「早く逃げるぞ咲!旅館が崩れ始めた!」


威勢はいいものの足の怪我のせいで上手く走ることは出来なく、私の肩を借りて早歩きでその場から立ち去ろうとする。
玄関を出て大門を潜ろうとすると、大門の横にある大きな木の所に色んな所を刺され、切られて横たわる源太さんがいた。既に息はしていなく、静かに目を閉じていた。その周りには今まで世話をしてくれた愛する飼い主をせめてもの思いで安らげようと、顔なんかを舌で舐める番犬がいた。さっきまで荒っぽかった犬は今では飼い主を愛する忠犬となっていた。

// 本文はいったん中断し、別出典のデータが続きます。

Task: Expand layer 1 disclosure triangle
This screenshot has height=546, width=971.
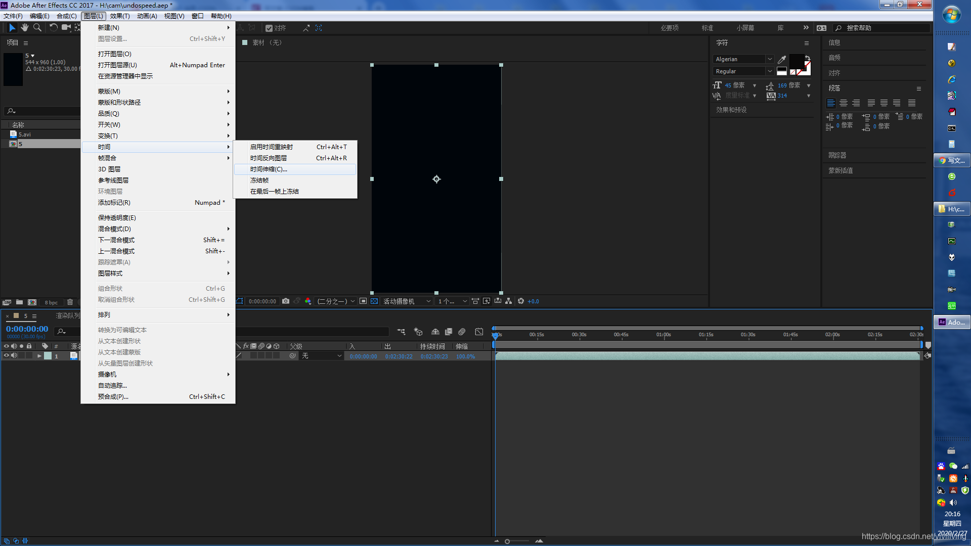Action: (39, 356)
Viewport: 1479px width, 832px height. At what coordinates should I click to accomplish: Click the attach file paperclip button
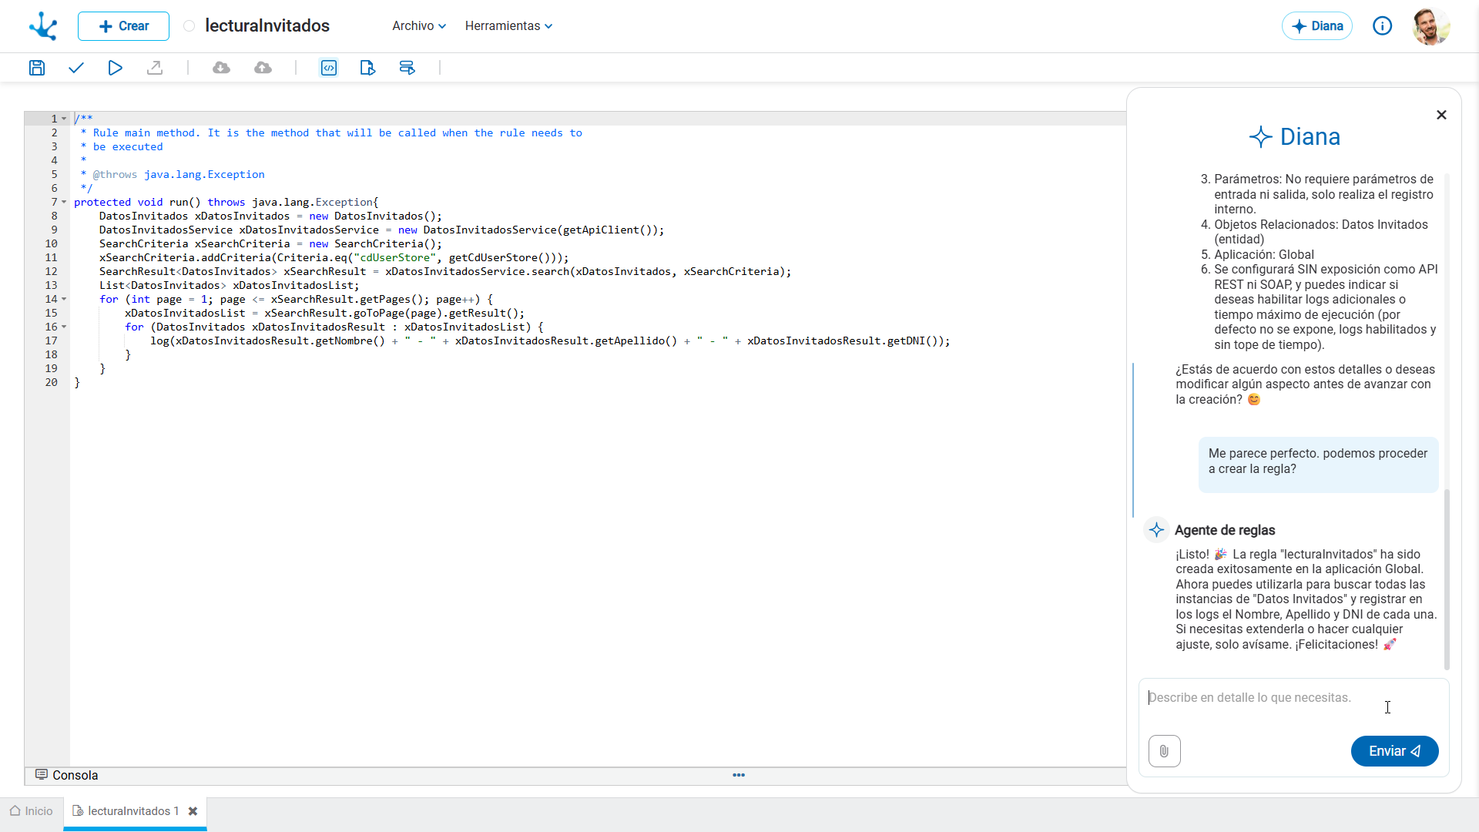pos(1164,751)
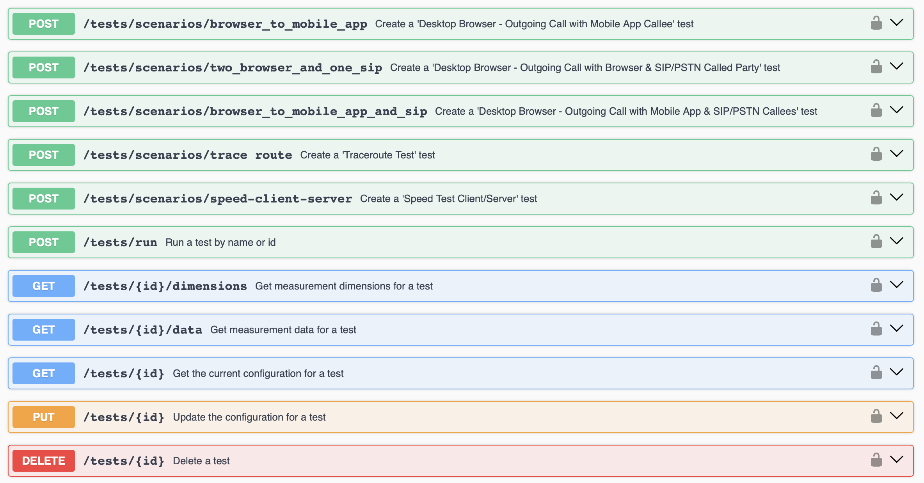Open authorization for PUT /tests/{id}
Screen dimensions: 924x483
click(x=876, y=416)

そんな場面を見せられ、心が苦しくなりながらも私達は大門を抜けた。この外へ出るのに本当に色んなことがあった。何度も死にかけ、外の空気はもう二度と吸うことは出来ないと思っていた。空は星が輝き、正に絶景そのものだった。
数時間ぶりに吸った外の空気はとても気持ちよく、今まで血や死体の死臭で漂っていた環境にいたものだから、この空気の有り難さを身体全体で感じ取った。

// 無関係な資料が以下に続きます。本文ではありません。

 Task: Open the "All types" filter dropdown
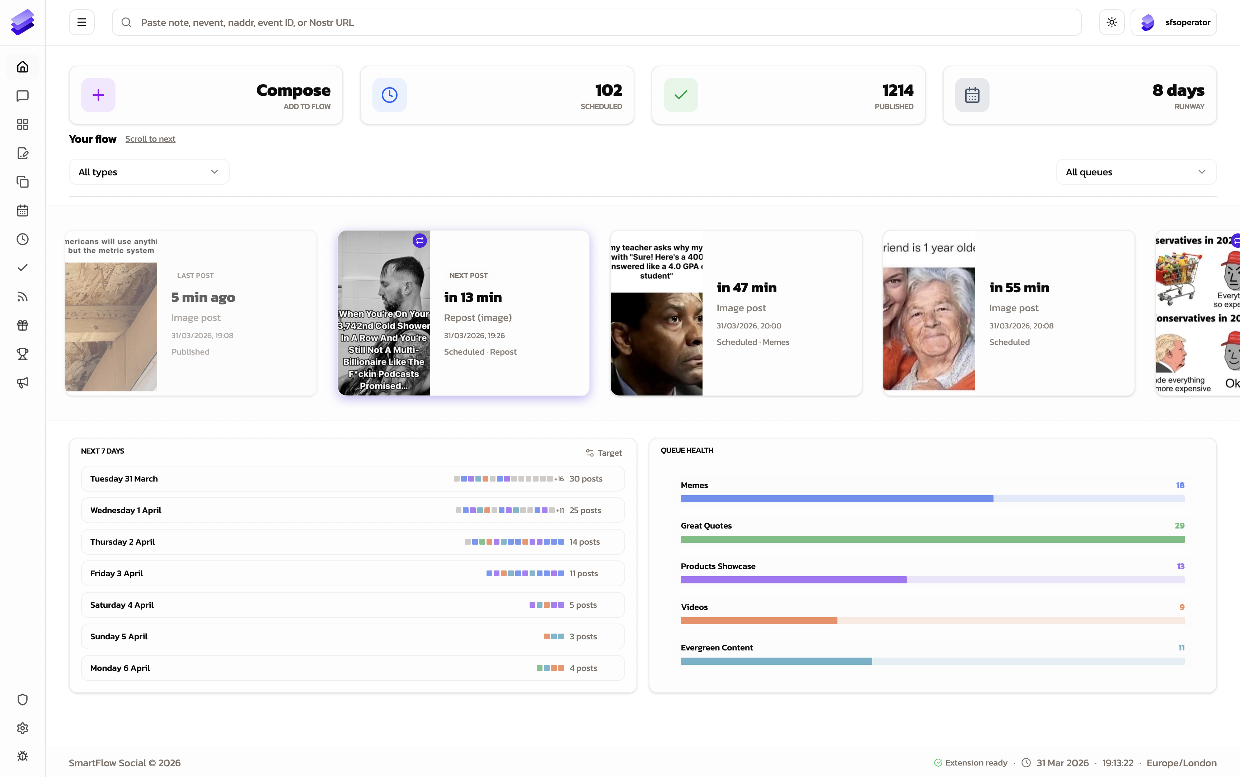coord(149,172)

たが、この空気を少し濁らせている煙が少し邪魔をする。まるで旅館は意志を持っていて、瀕死になりながらも私達をここに留まらせるように足掻いているようにも思えた。
癒さす目的で建てられたこの旅館は苦しみと悲痛を与えることしか出来なくなっていた。

赤い炎は奥までは見えないが旅館全体に広がっているのは何となくだが分かる。屋根が崩れて、木々が燃えて崩れている音は悪魔の旅館の叫び声に聞こえた。